EXERCISE DETAILS
Transcribe the following records in full, exactly as shown.
SOURCE DATA: Begin
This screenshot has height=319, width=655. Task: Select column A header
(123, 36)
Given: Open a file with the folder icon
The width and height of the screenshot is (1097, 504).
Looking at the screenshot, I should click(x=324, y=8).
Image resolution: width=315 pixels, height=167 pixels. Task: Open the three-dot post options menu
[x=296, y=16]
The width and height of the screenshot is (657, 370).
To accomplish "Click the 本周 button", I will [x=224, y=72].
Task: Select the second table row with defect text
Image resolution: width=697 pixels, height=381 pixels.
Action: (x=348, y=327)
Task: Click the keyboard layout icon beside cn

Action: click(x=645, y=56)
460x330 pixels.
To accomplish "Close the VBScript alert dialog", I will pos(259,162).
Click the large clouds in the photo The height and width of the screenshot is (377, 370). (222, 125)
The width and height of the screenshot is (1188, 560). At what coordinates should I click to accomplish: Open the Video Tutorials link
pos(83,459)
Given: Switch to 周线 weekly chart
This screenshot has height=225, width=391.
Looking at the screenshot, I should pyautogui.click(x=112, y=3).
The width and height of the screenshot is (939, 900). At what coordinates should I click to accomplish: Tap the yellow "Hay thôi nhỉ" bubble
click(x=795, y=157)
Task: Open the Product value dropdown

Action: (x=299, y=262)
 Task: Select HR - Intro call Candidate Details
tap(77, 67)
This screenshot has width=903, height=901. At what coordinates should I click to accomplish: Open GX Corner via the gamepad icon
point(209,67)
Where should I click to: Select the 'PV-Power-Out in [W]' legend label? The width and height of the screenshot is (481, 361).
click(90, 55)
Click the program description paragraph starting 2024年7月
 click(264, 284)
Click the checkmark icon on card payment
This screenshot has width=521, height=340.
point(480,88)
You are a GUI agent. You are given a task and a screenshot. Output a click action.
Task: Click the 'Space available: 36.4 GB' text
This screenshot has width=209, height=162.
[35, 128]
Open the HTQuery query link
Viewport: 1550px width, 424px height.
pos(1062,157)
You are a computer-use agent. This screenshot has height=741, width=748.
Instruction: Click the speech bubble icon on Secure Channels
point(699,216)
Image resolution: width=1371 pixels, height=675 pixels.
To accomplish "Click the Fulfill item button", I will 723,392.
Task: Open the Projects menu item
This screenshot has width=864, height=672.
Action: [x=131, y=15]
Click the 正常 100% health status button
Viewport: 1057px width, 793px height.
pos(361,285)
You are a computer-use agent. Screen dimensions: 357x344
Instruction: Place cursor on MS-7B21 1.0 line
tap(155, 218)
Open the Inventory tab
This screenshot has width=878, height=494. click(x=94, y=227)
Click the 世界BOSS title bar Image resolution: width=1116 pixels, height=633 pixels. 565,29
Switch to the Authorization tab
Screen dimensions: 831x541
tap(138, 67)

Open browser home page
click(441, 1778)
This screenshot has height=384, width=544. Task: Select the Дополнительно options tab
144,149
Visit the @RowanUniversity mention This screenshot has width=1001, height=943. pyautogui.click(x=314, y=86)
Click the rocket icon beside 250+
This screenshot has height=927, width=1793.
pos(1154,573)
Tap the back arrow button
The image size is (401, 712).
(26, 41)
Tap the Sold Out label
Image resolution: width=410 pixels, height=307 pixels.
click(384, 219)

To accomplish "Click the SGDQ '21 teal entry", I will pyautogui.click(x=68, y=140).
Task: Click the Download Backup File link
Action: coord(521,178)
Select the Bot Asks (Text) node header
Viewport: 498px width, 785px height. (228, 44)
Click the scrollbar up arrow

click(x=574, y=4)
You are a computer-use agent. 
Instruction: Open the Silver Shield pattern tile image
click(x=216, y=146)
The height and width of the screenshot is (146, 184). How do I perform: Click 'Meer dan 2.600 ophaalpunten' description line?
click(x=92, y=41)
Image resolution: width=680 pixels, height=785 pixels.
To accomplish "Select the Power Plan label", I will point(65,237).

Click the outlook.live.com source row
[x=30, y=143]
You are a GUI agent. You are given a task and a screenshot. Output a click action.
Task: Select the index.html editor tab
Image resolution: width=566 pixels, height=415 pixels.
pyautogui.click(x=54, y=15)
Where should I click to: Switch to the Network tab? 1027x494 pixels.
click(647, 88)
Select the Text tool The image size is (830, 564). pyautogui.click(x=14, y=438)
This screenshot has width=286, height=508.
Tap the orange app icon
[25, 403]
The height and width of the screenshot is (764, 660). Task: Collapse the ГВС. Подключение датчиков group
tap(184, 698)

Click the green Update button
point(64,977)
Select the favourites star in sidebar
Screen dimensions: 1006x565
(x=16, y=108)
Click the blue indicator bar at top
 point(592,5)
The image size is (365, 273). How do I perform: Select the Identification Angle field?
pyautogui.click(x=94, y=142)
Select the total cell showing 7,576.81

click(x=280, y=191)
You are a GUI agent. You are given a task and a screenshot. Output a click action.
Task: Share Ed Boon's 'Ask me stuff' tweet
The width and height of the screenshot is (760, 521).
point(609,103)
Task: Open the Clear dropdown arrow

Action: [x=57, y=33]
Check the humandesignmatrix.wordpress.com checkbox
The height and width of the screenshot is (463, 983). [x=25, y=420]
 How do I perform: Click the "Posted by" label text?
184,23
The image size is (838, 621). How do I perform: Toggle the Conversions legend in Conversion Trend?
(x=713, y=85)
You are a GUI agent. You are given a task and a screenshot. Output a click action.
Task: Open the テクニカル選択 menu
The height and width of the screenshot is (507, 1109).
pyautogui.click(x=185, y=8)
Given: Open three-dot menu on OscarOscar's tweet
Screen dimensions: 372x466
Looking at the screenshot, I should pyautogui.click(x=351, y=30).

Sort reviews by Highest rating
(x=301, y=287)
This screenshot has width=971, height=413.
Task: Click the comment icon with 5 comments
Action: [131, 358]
SOURCE DATA: End
EXERCISE RESPONSE
This screenshot has height=319, width=655. Task: Select column A header
(123, 36)
Given: Open a file with the folder icon
The width and height of the screenshot is (1097, 504).
Looking at the screenshot, I should click(x=324, y=8).
Image resolution: width=315 pixels, height=167 pixels. Task: Open the three-dot post options menu
[x=296, y=16]
The width and height of the screenshot is (657, 370).
To accomplish "Click the 本周 button", I will [x=224, y=72].
Task: Select the second table row with defect text
Image resolution: width=697 pixels, height=381 pixels.
Action: (x=348, y=327)
Task: Click the keyboard layout icon beside cn

Action: click(x=645, y=56)
460x330 pixels.
To accomplish "Close the VBScript alert dialog", I will pos(259,162).
Click the large clouds in the photo The height and width of the screenshot is (377, 370). (222, 125)
The width and height of the screenshot is (1188, 560). At what coordinates should I click to accomplish: Open the Video Tutorials link
pos(83,459)
Given: Switch to 周线 weekly chart
This screenshot has height=225, width=391.
Looking at the screenshot, I should pyautogui.click(x=112, y=3).
The width and height of the screenshot is (939, 900). At what coordinates should I click to accomplish: Tap the yellow "Hay thôi nhỉ" bubble
click(x=795, y=157)
Task: Open the Product value dropdown

Action: (x=299, y=262)
 Task: Select HR - Intro call Candidate Details
tap(77, 67)
This screenshot has width=903, height=901. At what coordinates should I click to accomplish: Open GX Corner via the gamepad icon
point(209,67)
Where should I click to: Select the 'PV-Power-Out in [W]' legend label? The width and height of the screenshot is (481, 361).
click(90, 55)
Click the program description paragraph starting 2024年7月
 click(264, 284)
Click the checkmark icon on card payment
This screenshot has width=521, height=340.
point(480,88)
You are a GUI agent. You are given a task and a screenshot. Output a click action.
Task: Click the 'Space available: 36.4 GB' text
This screenshot has width=209, height=162.
[35, 128]
Open the HTQuery query link
Viewport: 1550px width, 424px height.
pos(1062,157)
You are a computer-use agent. This screenshot has height=741, width=748.
Instruction: Click the speech bubble icon on Secure Channels
point(699,216)
Image resolution: width=1371 pixels, height=675 pixels.
To accomplish "Click the Fulfill item button", I will 723,392.
Task: Open the Projects menu item
This screenshot has width=864, height=672.
Action: [x=131, y=15]
Click the 正常 100% health status button
Viewport: 1057px width, 793px height.
pos(361,285)
You are a computer-use agent. Screen dimensions: 357x344
Instruction: Place cursor on MS-7B21 1.0 line
tap(155, 218)
Open the Inventory tab
This screenshot has width=878, height=494. click(x=94, y=227)
Click the 世界BOSS title bar Image resolution: width=1116 pixels, height=633 pixels. 565,29
Switch to the Authorization tab
Screen dimensions: 831x541
tap(138, 67)

Open browser home page
click(441, 1778)
This screenshot has height=384, width=544. Task: Select the Дополнительно options tab
144,149
Visit the @RowanUniversity mention This screenshot has width=1001, height=943. pyautogui.click(x=314, y=86)
Click the rocket icon beside 250+
This screenshot has height=927, width=1793.
pos(1154,573)
Tap the back arrow button
The image size is (401, 712).
(26, 41)
Tap the Sold Out label
Image resolution: width=410 pixels, height=307 pixels.
click(384, 219)

To accomplish "Click the SGDQ '21 teal entry", I will pyautogui.click(x=68, y=140).
Task: Click the Download Backup File link
Action: coord(521,178)
Select the Bot Asks (Text) node header
Viewport: 498px width, 785px height. (228, 44)
Click the scrollbar up arrow

click(x=574, y=4)
You are a computer-use agent. 
Instruction: Open the Silver Shield pattern tile image
click(x=216, y=146)
The height and width of the screenshot is (146, 184). How do I perform: Click 'Meer dan 2.600 ophaalpunten' description line?
click(x=92, y=41)
Image resolution: width=680 pixels, height=785 pixels.
To accomplish "Select the Power Plan label", I will point(65,237).

Click the outlook.live.com source row
[x=30, y=143]
You are a GUI agent. You are given a task and a screenshot. Output a click action.
Task: Select the index.html editor tab
Image resolution: width=566 pixels, height=415 pixels.
pyautogui.click(x=54, y=15)
Where should I click to: Switch to the Network tab? 1027x494 pixels.
click(647, 88)
Select the Text tool The image size is (830, 564). pyautogui.click(x=14, y=438)
This screenshot has width=286, height=508.
Tap the orange app icon
[25, 403]
The height and width of the screenshot is (764, 660). Task: Collapse the ГВС. Подключение датчиков group
tap(184, 698)

Click the green Update button
point(64,977)
Select the favourites star in sidebar
Screen dimensions: 1006x565
(x=16, y=108)
Click the blue indicator bar at top
 point(592,5)
The image size is (365, 273). How do I perform: Select the Identification Angle field?
pyautogui.click(x=94, y=142)
Select the total cell showing 7,576.81

click(x=280, y=191)
You are a GUI agent. You are given a task and a screenshot. Output a click action.
Task: Share Ed Boon's 'Ask me stuff' tweet
The width and height of the screenshot is (760, 521).
point(609,103)
Task: Open the Clear dropdown arrow

Action: [x=57, y=33]
Check the humandesignmatrix.wordpress.com checkbox
The height and width of the screenshot is (463, 983). [x=25, y=420]
 How do I perform: Click the "Posted by" label text?
184,23
The image size is (838, 621). How do I perform: Toggle the Conversions legend in Conversion Trend?
(x=713, y=85)
You are a GUI agent. You are given a task and a screenshot. Output a click action.
Task: Open the テクニカル選択 menu
The height and width of the screenshot is (507, 1109).
pyautogui.click(x=185, y=8)
Given: Open three-dot menu on OscarOscar's tweet
Screen dimensions: 372x466
Looking at the screenshot, I should pyautogui.click(x=351, y=30).

Sort reviews by Highest rating
(x=301, y=287)
This screenshot has width=971, height=413.
Task: Click the comment icon with 5 comments
Action: [131, 358]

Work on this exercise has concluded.